▶ [ФРАГМЕНТ ДОКУМЕНТА]
▬▬▬▬▬▬

После окончания в 1922 году средней школы Борис поступил на рабфак технологического института. Тем, кто приходил на рабфаки из Красной Армии или имел, как тогда говорили, пролетарское происхождение, государство помогало: им выделялся паек, предоставлялось общежитие и выдавалось денежное довольствие.
По хорошо известным меркам прямолинейного подхода к определению социального положения граждан Бориса Музрукова из-за офицерского звания отца формально нельзя было отнести к представителям пролетарского сословия. А поскольку он пришел в вуз как городской житель, к выходцам из деревни он тоже не принадлежал. Поэтому ему не дали общежития и не выделили денежной помощи, хотя он, воспитанник детдома, не имел ни от кого никакой поддержки. Но такой поворот не обескуражил Бориса: он спокойно воспринял эти обстоятельства и не позволил им мешать намеченным планам.
Жажда знаний, жизненная энергия оказались сильнее всех тягот и неудобств первых лет студенчества. Борис снимал углы (приходилось спать и под вешалкой), на жизнь зарабатывал где и как мог, но учебы не бросал. Более того, вскоре он стал комсомольцем-активистом, вел большую общественную работу. Заполненные до предела учебой и работой дни только больше закаляли характер. А занятия и широкий круг общения в технологическом расширяли кругозор, воспитывали интеллигентность, давали возможность постигнуть культуру человеческих взаимоотношений.
Студент Музруков, статный и красивый молодой человек, в периоды зимних сезонов подрабатывал статистом Александринского театра. Здесь для него открылся новый и прекрасный мир театрального искусства. В те годы театр возглавлял замечательный артист Ю. М. Юрьев, и Борису довелось участвовать в спектаклях классического репертуара, где заглавные роли играл сам Юрьев. Эти минуты рядом с лучшими артистами страны оказались незабываемыми. Много лет спустя сестра Б. Г. Музрукова, Надежда Глебовна, рассказывала, как брат вспоминал мгновения на сцене: Юрьев, исполнявший главную роль в спектакле «Антоний и Клеопатра» по пьесе Шекспира, «тяжело клал властную руку на плечо молчаливого и покорного раба». Рабом этим и был Борис Музруков. Другие постановки можно было посмотреть из зрительного зала, по контрамаркам, и Борис, став страстным театралом, при малейшей возможности старался попасть на хороший спектакль.

▬▬▬▬▬▬

▶ [ЗАПИСИ НАБОРА ДАННЫХ]
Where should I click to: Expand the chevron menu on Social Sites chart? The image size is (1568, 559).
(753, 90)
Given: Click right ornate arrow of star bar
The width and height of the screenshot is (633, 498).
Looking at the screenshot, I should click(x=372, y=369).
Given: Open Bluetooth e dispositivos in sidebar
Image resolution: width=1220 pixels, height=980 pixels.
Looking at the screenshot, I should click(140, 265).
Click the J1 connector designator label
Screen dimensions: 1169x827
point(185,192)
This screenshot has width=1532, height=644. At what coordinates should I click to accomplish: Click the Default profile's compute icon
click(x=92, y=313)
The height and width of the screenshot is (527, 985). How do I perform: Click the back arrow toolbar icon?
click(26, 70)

▬▬▬▬▬▬

▶ [ПИСЬМЕННОЕ ЗАДАНИЕ 1] Перечислите, что, согласно фрагменту о студенческих годах Бориса Музрукова, государство давало тем, кто приходил на рабфак из Красной Армии или имел пролетарское происхождение.
▶ [ПИСЬМЕННОЕ ЗАДАНИЕ 2] Оформите все строки записей в виде нумерованного списка, пропустив пустые строки.
Фрагмент и записи взяты из разных источников.

▶ [ПОЛНЫЙ ОТВЕТ 1] Паек, общежитие и денежное довольствие.

▶ [ПОЛНЫЙ ОТВЕТ 2]
1. Where should I click to: Expand the chevron menu on Social Sites chart? The image size is (1568, 559).
2. (753, 90)
3. Given: Click right ornate arrow of star bar
4. The width and height of the screenshot is (633, 498).
5. Looking at the screenshot, I should click(x=372, y=369).
6. Given: Open Bluetooth e dispositivos in sidebar
7. Image resolution: width=1220 pixels, height=980 pixels.
8. Looking at the screenshot, I should click(140, 265).
9. Click the J1 connector designator label
10. Screen dimensions: 1169x827
11. point(185,192)
12. This screenshot has width=1532, height=644. At what coordinates should I click to accomplish: Click the Default profile's compute icon
13. click(x=92, y=313)
14. The height and width of the screenshot is (527, 985). How do I perform: Click the back arrow toolbar icon?
15. click(26, 70)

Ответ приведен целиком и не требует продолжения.